What needs to be done
Rewrite the text lines of the items below as a numbered list, skipping blank lines and omitting the pictures.

Given data
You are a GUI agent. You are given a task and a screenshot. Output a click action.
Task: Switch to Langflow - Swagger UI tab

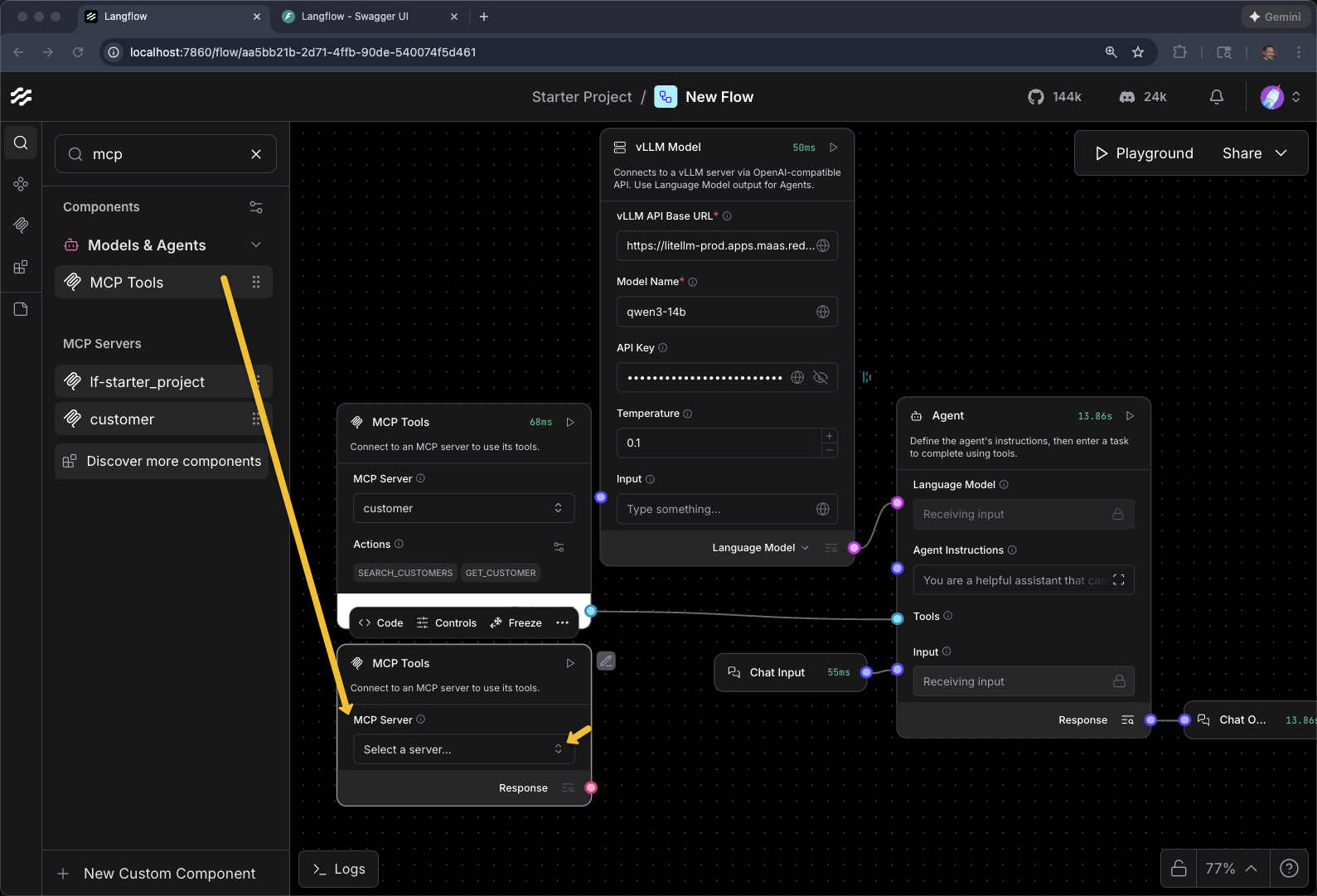tap(355, 17)
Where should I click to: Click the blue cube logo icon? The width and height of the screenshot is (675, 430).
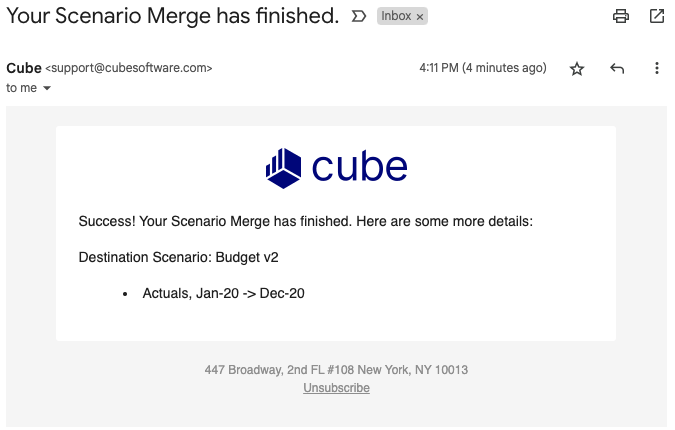click(x=283, y=168)
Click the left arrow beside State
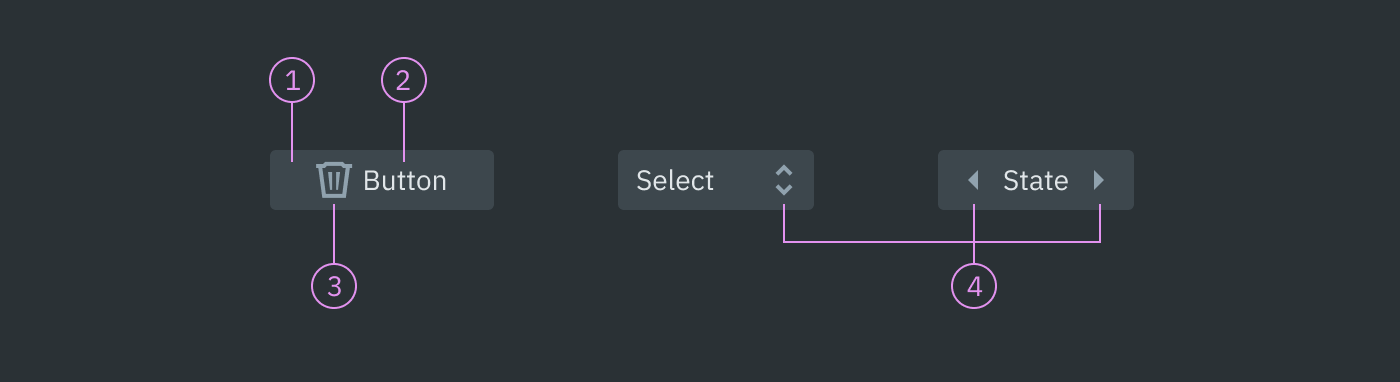Image resolution: width=1400 pixels, height=382 pixels. click(973, 180)
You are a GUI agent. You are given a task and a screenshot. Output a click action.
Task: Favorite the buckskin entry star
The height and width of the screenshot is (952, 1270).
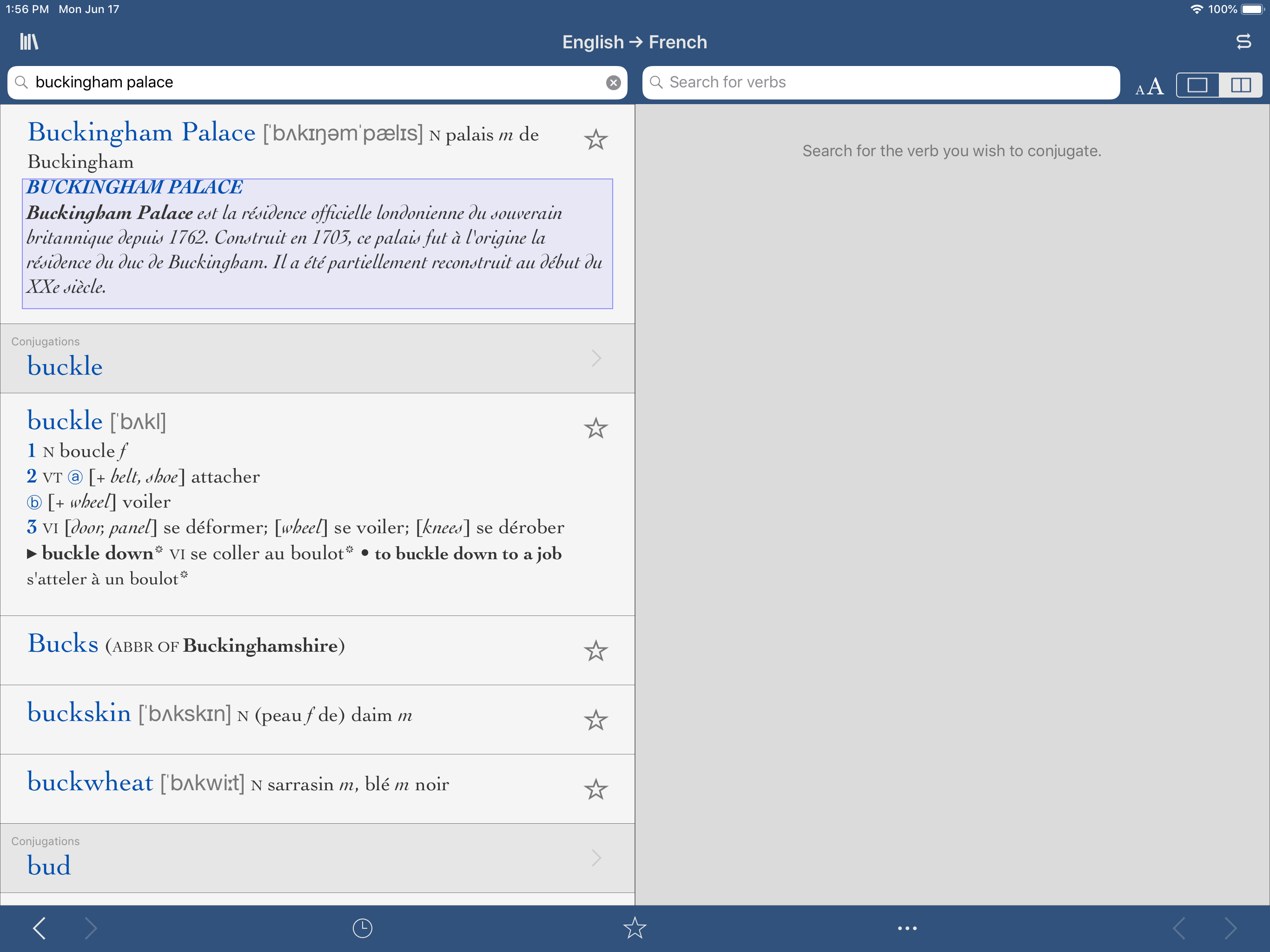click(595, 720)
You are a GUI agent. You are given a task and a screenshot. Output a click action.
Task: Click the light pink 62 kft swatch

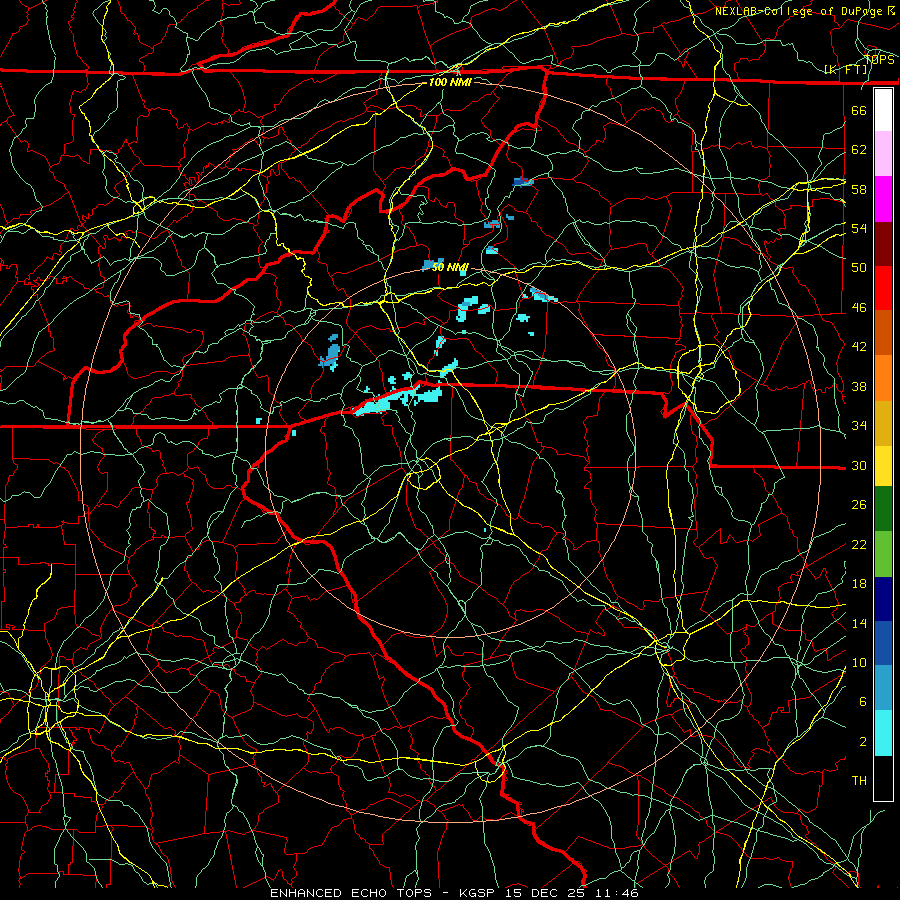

The solution
1. You are a GUI agent. You are given a task and a screenshot. Output a click action.
2. Task: Switch to Langflow - Swagger UI tab
3. tap(355, 17)
4. Where should I click to: Click the blue cube logo icon? The width and height of the screenshot is (675, 430).
5. click(x=283, y=168)
6. Click the left arrow beside State
7. Image resolution: width=1400 pixels, height=382 pixels. click(973, 180)
8. You are a GUI agent. You are given a task and a screenshot. Output a click action.
9. Task: Favorite the buckskin entry star
10. The height and width of the screenshot is (952, 1270).
11. click(595, 720)
12. You are a GUI agent. You are given a task and a screenshot. Output a click action.
13. Task: Click the light pink 62 kft swatch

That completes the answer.